Segment Open

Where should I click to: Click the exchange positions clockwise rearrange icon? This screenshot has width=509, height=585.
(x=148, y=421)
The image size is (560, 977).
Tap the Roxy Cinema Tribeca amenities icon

Segment Closed
Segment Open

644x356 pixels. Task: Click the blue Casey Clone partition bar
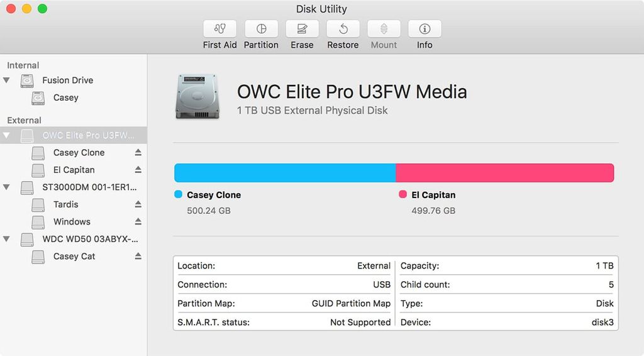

Segment Closed

Return exactly the lines above from the line that has "Where should I" through the line that has "Tap the Roxy Cinema Tribeca amenities icon", inclusive, and nothing else.

Your solution>
Where should I click to: Click the exchange positions clockwise rearrange icon? This screenshot has width=509, height=585.
(x=148, y=421)
The image size is (560, 977).
Tap the Roxy Cinema Tribeca amenities icon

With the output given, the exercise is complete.